Transcriptional regulation of gene expression clusters in motor neurons following spinal cord injury
1 Mammalian Locomotor Laboratory, Department of Neuroscience, Karolinska Institutet, Retzius väg 8, 171 77 Stockholm, Sweden
2 Bioinformatics Centre, Department of Biology and Biotech Research and Innovation Centre (BRIC), University of Copenhagen, Ole Maaloes Vej 5, 2200 Copenhagen, Denmark
3 DTU Informatics, Technical University of Denmark, 2800 Lyngby, Denmark, University of Copenhagen, Ole Maaloes Vej 5, 2200 Copenhagen, Denmark
4 Department of Neuroscience and Pharmacology, University of Copenhagen, Blegdamsvej 3, 2200 Copenhagen, Denmark
BMC Genomics 2010, 11:365 doi:10.1186/1471-2164-11-365Published: 9 June 2010
Spinal cord injury leads to neurological dysfunctions affecting the motor, sensory as well as the autonomic systems. Increased excitability of motor neurons has been implicated in injury-induced spasticity, where the reappearance of self-sustained plateau potentials in the absence of modulatory inputs from the brain correlates with the development of spasticity.

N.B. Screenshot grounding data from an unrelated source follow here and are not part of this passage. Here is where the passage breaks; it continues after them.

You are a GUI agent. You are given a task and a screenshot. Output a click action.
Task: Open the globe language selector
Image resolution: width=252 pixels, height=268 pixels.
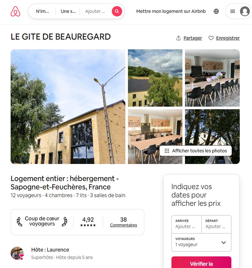[216, 11]
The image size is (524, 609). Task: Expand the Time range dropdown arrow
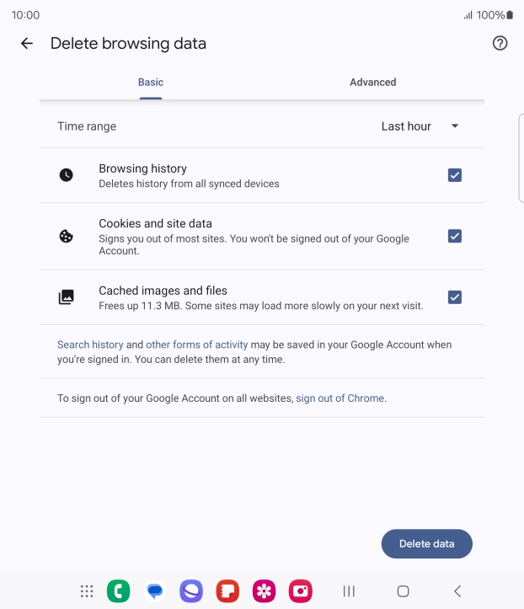tap(455, 126)
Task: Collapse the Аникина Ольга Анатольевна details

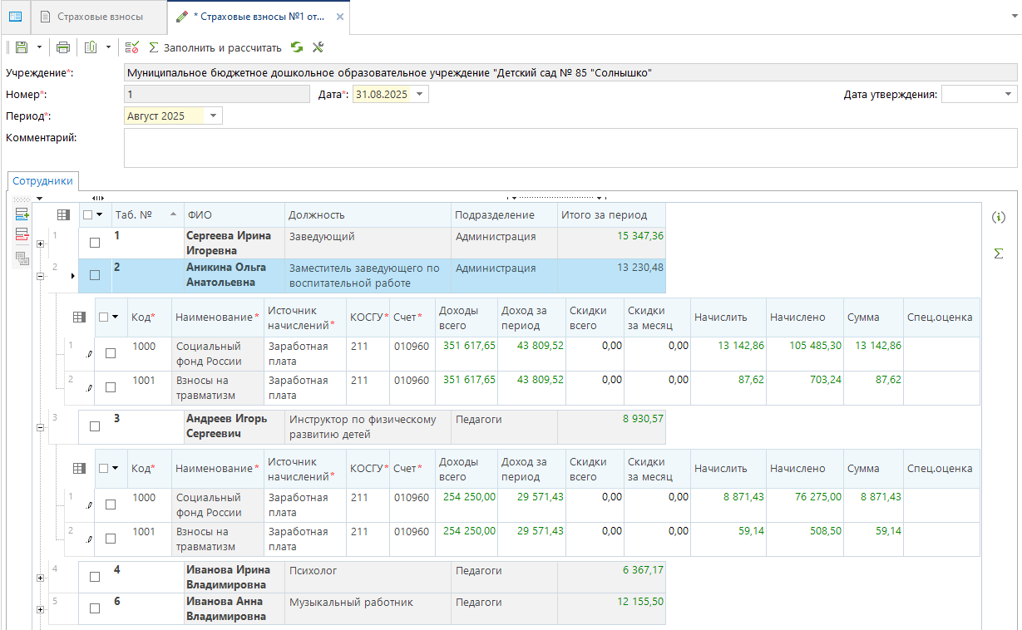Action: click(41, 276)
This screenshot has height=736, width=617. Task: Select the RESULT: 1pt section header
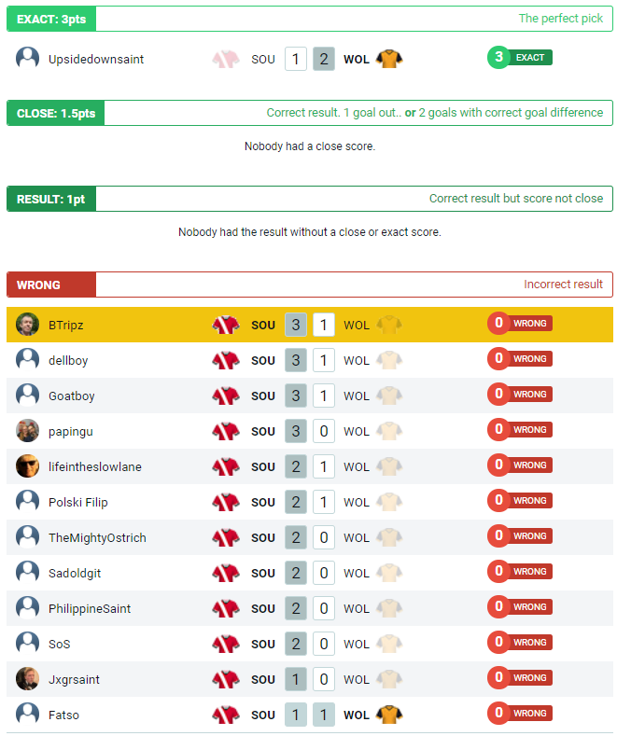(x=51, y=199)
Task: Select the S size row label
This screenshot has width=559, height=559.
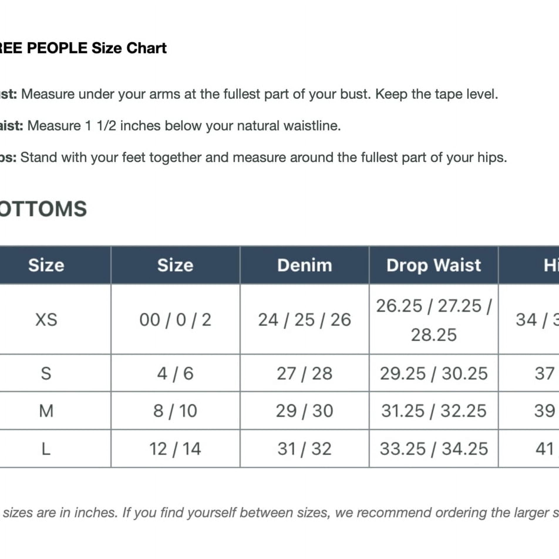Action: point(46,373)
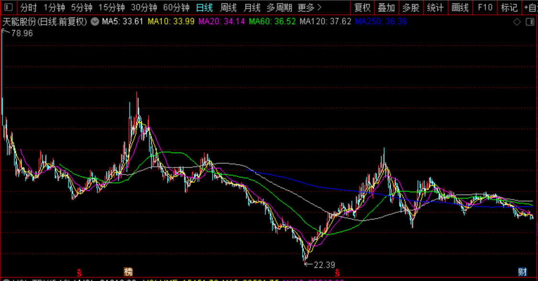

Here we examine the dynamic transcriptional response of motor neurons to spinal cord injury as it evolves over time to unravel common gene expression patterns and their underlying regulatory mechanisms. For this we use a rat-tail-model with complete spinal cord transection causing injury-induced spasticity, where gene expression profiles are obtained from labeled motor neurons extracted with laser microdissection 0, 2, 7, 21 and 60 days post injury. Consensus clustering identifies 12 gene clusters with distinct time expression profiles. Analysis of these gene clusters identifies early immunological/inflammatory and late developmental responses as well as a regulation of genes relating to neuron excitability that support the development of motor neuron hyper-excitability and the reappearance of plateau potentials in the late phase of the injury response. Transcription factor motif analysis identifies differentially expressed transcription factors involved in the regulation of each gene cluster, shaping the expression of the identified biological processes and their associated genes underlying the changes in motor neuron excitability.
This analysis provides important clues to the underlying mechanisms of transcriptional regulation responsible for the increased excitability observed in motor neurons in the late chronic phase of spinal cord injury suggesting alternative targets for treatment of spinal cord injury. Several transcription factors were identified as potential regulators of gene clusters containing elements related to motor neuron hyper-excitability, the manipulation of which potentially could be used to alter the transcriptional response to prevent the motor neurons from entering a state of hyper-excitability.